とりあえず、先月も同じような話をしたのですが、
大学生協の職員のみなさんなので、
少しそのへんの話もつけくわえてみました。


以下、講義の概要(三のみ詳しく紹介)。


一。日本国憲法から労働組合を考える
 1。憲法を読む
  ◇基本的人権の核心は何か
  ◇第27条
  ◇第28条
 2。権利を知って使う

二。「これがあたりまえ」と思わない-働く人びとの現状をみる
 1。そもそも労働者とは…
  ◇労働者と言われる人びとの特徴
   ①数が多い ②ひとりでは弱い存在
  ◇イタリアのゼネラルストライキにみる労働者の力
 2。働く人びとの現状-ヨーロッパと比較して
  ◇低い労働組合組織率-18%
  ◇ヨーロッパとの違い①-労働時間・休暇
  ◇ヨーロッパとの違い②-最低賃金
  ◇ヨーロッパとの違い③-パート雇用
  ◇ワーキングプア問題
  ◇こんな働き方をつくりだしてきたのは誰か

三。いま求められている労働組合
 
1。「一人の痛みは全体の痛み」
  
◇職場には、矛盾がいっぱい-「不平・不満」を「要求」に高める
  
◇一人の「痛み」を全体の「痛み」と考えられるかどうか
   
*本来人間とは、他人の「痛み」を「ほっとけない」存在
   
*非正規労働者こそ労働組合が必要
   
*人間らしさとは何か?-基本的人権への理解が不可欠

 
2。

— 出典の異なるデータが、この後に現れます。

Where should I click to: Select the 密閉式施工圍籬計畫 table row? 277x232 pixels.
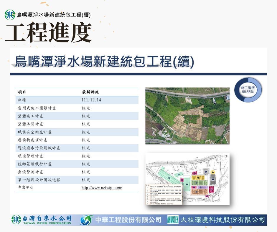click(x=77, y=108)
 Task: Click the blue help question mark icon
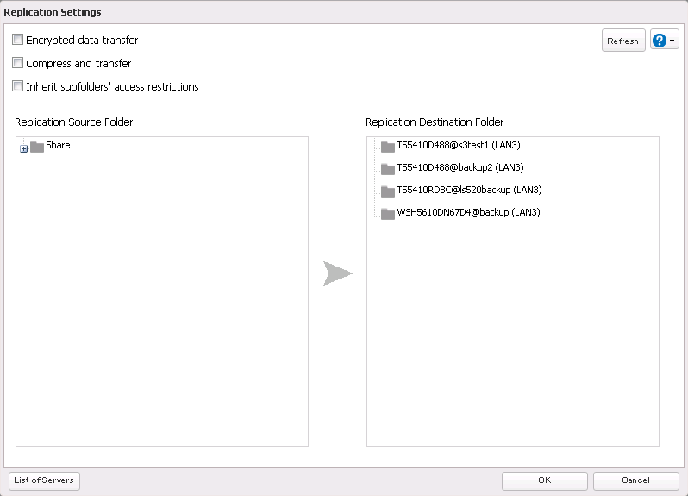(x=660, y=41)
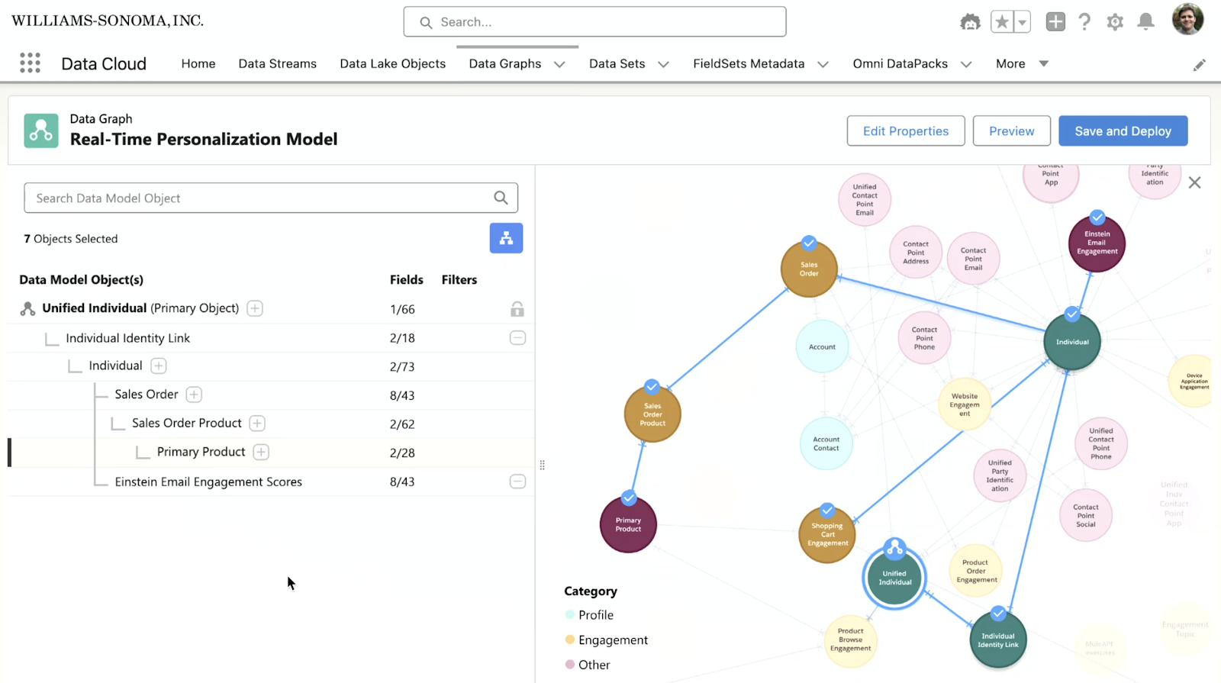Click the help question mark icon
1221x683 pixels.
click(1084, 21)
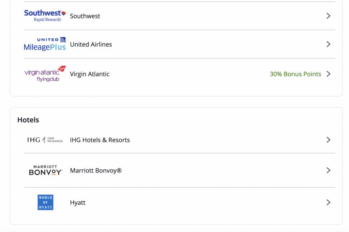Screen dimensions: 349x232
Task: Click the Southwest Rapid Rewards logo
Action: coord(45,16)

団結(数の力)を強くするために
  
◇組合活動は、「話し合い」が出発点
   
*話し合いによって、要求が明確になり、実践・行動が生まれる
   
*要求討議、職場討議は困難さをともなう
    
・なかなか時間もとれない。「本音を話し合う」ことに不慣れ。
    
・「話し合い」がしやすい雰囲気づくりを工夫して
   
*役員自身が率直に「自分の思い」を語ることが大事

 
3。
労働組合役員として
  
◇自分自身の、権利意識を育てる-知ること、学ぶこと、使うこと
   
*実際に使う、活用することをしなければ、権利はさびついていく
  
◇労働組合を、人間の手にたとえると…
   
*役員は、血液(エネルギー)を流し続ける存在

 
4。大学生協の労働組合に期待すること
  
◇現在の自分や仲間とともに、未来の生協職員のために
  
◇学生アルバイトは無権利状態-権利普及の必要性
   
*権利普及の学習会、チラシ配布、労働相談・・・

 
5。学ぶことをドカンと真ん中に位置づける
  
◇学ぶことで、個人と集団の力量をたかめる
   
*継続性と目的意識性
   
*すぐに効果に表れないのが学習活動
   
*しかし、これをオロソカにすると、組織は壊死(えし)にいたる。
  
◇権利学習、労働組合論、哲学・経済、政治経済情勢
    ・・・学ぶ課題はたくさん
   
*「人を集めないと」という脅迫観念をすて(もちろん大人数の
    ほうがよいが)、少人数からでも実践していく。時間はこじあ
    けてつくる。誰かがリードしないと学習活動はすすまない。
   
*ぜひ今後とも学習協をご活用ください。




以上。


終了後、「なぜ日本の組織率は低くなったのか」
「派遣の働き方について」などの質問がだされ、
参加者みなさんで討論をしました。

積極的に発言される方が多く(こうした学習会ではめずらしい)、
それぞれの経験や考え方がとても勉強になりました。
やはり現場の声を学ぶことの大切さをあらためて感じました。